**WHAT TO DO:**
a: Answer these questions from the metro problem statement:
(i) In what unit is the entry fee measured?
(ii) What should the program output if no network can meet the requirements?
(iii) What share of the points belongs to the block where the values are at most 2000?
b: Rewrite the part of the metro problem statement that begins at "Passengers will pay" and ends after "hates are present.", swapping "hryvnias" for "coins".

**SUPPLIED PASSAGE:**

▶

Metro
The mayor of Catlandia's capital has finally decided to construct a metro network in the city. His primary goal is to minimize the construction costs of this metro system.
The metro network will include several stations connected by bidirectional tunnels. There must be a path through these tunnels between any two stations (possibly passing through other stations), and the number of tunnels should be minimized. Under these conditions, there will be a unique path between any two stations.
Passengers will pay a fee to enter the metro at a specific station. This fee varies by station and is determined by the maximum number of tunnels a passenger must travel through to reach any other station from a given station X. This fee is measured in hryvnias.
Additionally, the mayor has specific numerical preferences. He loves certain numbers A[1], ..., A[N] and hates others B[1], ..., B[M]. The metro cannot be constructed unless all of his favorite numbers appear among the entry costs at the stations, and none of the numbers he hates are present.
Task
Write a program that, given the mayor's numerical preferences, determines the minimum number of stations needed for the metro, or concludes that constructing such a network is impossible.
Input
The first line contains two integers N and M — the count of numbers the mayor loves and hates, respectively. The second line lists N integers, separated by spaces — the numbers the mayor loves. The third line lists M integers in the same format — the numbers the mayor hates.
Output
Output a single line with the minimum number of stations required for the metro. If it is impossible to construct a network meeting the requirements, output -1.
Evaluation
The test set is divided into two blocks with the following conditions:
For 50% of the points:
1 ≤ N, M, A[i], B[i] ≤ 2000.For the remaining 50% of the points:
1 ≤ N, M, A[i], B[i] ≤ 100000.

◀

**DATA EXCERPT:**
▶

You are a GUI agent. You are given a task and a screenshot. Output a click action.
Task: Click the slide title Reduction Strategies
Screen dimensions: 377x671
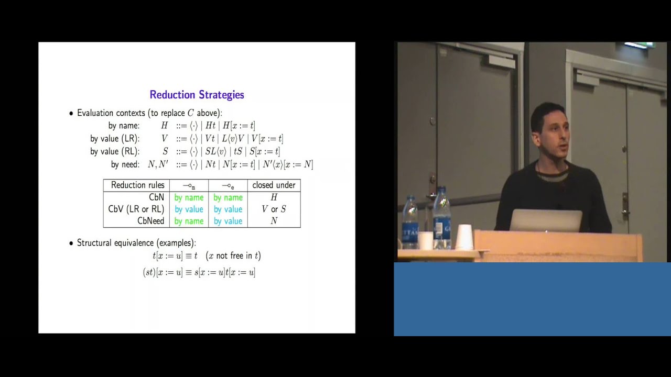pyautogui.click(x=197, y=95)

◀

**RESPONSES TO THE EXERCISE:**
a:
(i) Hryvnias.
(ii) -1.
(iii) 50%.

b:
Passengers will pay a fee to enter the metro at a specific station. This fee varies by station and is determined by the maximum number of tunnels a passenger must travel through to reach any other station from a given station X. This fee is measured in coins.
Additionally, the mayor has specific numerical preferences. He loves certain numbers A[1], ..., A[N] and hates others B[1], ..., B[M]. The metro cannot be constructed unless all of his favorite numbers appear among the entry costs at the stations, and none of the numbers he hates are present.